A key efficiency feature: ansible-builder can introspect installed collections’ declared Python/system requirements (each collection may ship requirements.txt/bindep.txt under meta/) and merge them, so you often do not hand-list every transitive dependency — listing the collection in galaxy: pulls its declared deps in. Run ansible-builder introspect --sanitize <path> to see the merged set.

options

additional_build_steps

Raw Containerfile (Dockerfile) instructions injected at named hook points — the escape hatch for anything the schema does not model (extra LABELs, custom RUN steps, copying a CA cert in). The hooks, in build order:

The prepend_base/append_base/prepend_galaxy/append_galaxy/prepend_final/append_final split exists because ansible-builder produces a multi-stage build (a _base stage that sets up the OS and a final stage that becomes your image), and you sometimes need to inject steps into a specific stage at a specific moment.

Building and inspecting the image

# Build the EE (podman by default; --container-runtime docker to use Docker)
ansible-builder build \
  --tag ghcr.io/kloudvin/awx-ee-aws:1.4.0 \
  --file execution-environment.yml \
  --verbosity 2

# Just GENERATE the build context (Containerfile + copied requirements) without building,
# so you can inspect or build it yourself / in a different pipeline:
ansible-builder create --file execution-environment.yml --context ./context

# See the merged python/system deps ansible-builder derives from installed collections:
ansible-builder introspect --sanitize ~/.ansible/collections

# Verify the collections actually landed in the finished image:
podman run --rm ghcr.io/kloudvin/awx-ee-aws:1.4.0 ansible-galaxy collection list
podman run --rm ghcr.io/kloudvin/awx-ee-aws:1.4.0 ansible --version

Tagging with a semantic version (1.4.0), never latest, is the discipline that makes an EE’s runtime immutable: a rebuild under a new tag cannot silently change what a pinned job already runs.

Running a playbook against an EE with ansible-navigator

ansible-builder builds the EE; ansible-navigator runs content inside one. It is the modern front-end that replaces typing ansible-playbook directly when you want container-isolated, EE-based execution — the same isolation AAP uses, but on your laptop. It has a rich interactive text UI (browse plays, tasks, hosts, and results live) and a plain stdout mode that behaves like classic ansible-playbook output.

Directions:
1/ Reproduce the ansible-builder text word for word, beginning at the words "Tagging with a" and stopping after "classic ansible-playbook output.".
2/ Carry on the ansible-builder text from its last sentence.
The rows have no connection to the ansible-builder text.

Excerpted data:
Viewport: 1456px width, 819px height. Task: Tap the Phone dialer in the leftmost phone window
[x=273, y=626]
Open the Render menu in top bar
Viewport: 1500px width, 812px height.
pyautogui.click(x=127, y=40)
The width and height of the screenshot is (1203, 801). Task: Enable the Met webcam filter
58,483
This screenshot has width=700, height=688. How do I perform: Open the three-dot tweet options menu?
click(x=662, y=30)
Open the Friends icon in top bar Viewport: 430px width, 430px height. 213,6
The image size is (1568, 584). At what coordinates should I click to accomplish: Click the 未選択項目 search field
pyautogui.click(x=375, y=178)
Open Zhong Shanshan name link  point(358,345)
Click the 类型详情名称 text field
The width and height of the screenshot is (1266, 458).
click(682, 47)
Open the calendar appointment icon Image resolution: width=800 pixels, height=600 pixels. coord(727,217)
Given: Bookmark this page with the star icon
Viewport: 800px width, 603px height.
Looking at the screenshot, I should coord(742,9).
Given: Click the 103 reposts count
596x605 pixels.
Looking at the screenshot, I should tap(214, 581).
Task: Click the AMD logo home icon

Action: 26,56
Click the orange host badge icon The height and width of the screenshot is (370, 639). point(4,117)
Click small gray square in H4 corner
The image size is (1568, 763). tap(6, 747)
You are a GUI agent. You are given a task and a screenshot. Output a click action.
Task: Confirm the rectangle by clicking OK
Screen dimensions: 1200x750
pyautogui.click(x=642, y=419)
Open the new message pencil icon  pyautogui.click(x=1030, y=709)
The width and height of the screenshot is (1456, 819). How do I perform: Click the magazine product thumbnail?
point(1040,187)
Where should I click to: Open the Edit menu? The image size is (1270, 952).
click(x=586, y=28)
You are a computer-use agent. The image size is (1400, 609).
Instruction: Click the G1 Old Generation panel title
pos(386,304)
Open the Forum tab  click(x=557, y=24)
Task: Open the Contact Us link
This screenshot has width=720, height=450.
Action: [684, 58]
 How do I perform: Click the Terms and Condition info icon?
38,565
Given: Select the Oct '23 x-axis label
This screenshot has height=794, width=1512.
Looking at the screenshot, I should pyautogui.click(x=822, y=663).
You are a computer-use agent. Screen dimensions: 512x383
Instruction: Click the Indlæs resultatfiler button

Answers below:
1/
Tagging with a semantic version (1.4.0), never latest, is the discipline that makes an EE’s runtime immutable: a rebuild under a new tag cannot silently change what a pinned job already runs.

Running a playbook against an EE with ansible-navigator

ansible-builder builds the EE; ansible-navigator runs content inside one. It is the modern front-end that replaces typing ansible-playbook directly when you want container-isolated, EE-based execution — the same isolation AAP uses, but on your laptop. It has a rich interactive text UI (browse plays, tasks, hosts, and results live) and a plain stdout mode that behaves like classic ansible-playbook output.

2/
# Run a playbook inside a specific EE, classic streaming output:
ansible-navigator run site.yml \
  --execution-environment-image ghcr.io/kloudvin/awx-ee-aws:1.4.0 \
  --mode stdout \
  --pull-policy missing \
  -i inventory.ini

# The same with short flags (--eei = execution-environment-image, --pp = pull-policy):
ansible-navigator run site.yml --eei ghcr.io/kloudvin/awx-ee-aws:1.4.0 --mode stdout --pp missing

# Interactive TUI (drill into plays → tasks → results):
ansible-navigator run site.yml --eei ghcr.io/kloudvin/awx-ee-aws:1.4.0

# Other subcommands also run INSIDE the EE — same content the image ships:
ansible-navigator collections --eei ghcr.io/kloudvin/awx-ee-aws:1.4.0   # browse bundled collections
ansible-navigator doc community.general.ufw --eei ghcr.io/kloudvin/awx-ee-aws:1.4.0
ansible-navigator images                                                # list known EE images

# Disable the EE to run on the bare host instead (rarely what you want):
ansible-navigator run site.yml --execution-environment false --mode stdout

These map to a settings file — ansible-navigator.yml — so a project pins its EE once and every contributor runs identically:

# ansible-navigator.yml
---
ansible-navigator:
  execution-environment:
    image: ghcr.io/kloudvin/awx-ee-aws:1.4.0
    pull:
      policy: missing
  mode: stdout
  playbook-artifact:
    enable: true

Two facts worth holding: --mode stdout makes ansible-navigator a near drop-in for ansible-playbook in CI (same-looking output, but inside the pinned EE), and the --playbook-artifact feature records a full, replayable run you can inspect later with ansible-navigator replay — closing the “what exactly ran last Tuesday” gap the bare jumpbox could never answer.

EE vs venv vs the bare control node

A frequent interview probe is “why an EE instead of a Python virtualenv?” Both isolate dependencies; the differences are what matter.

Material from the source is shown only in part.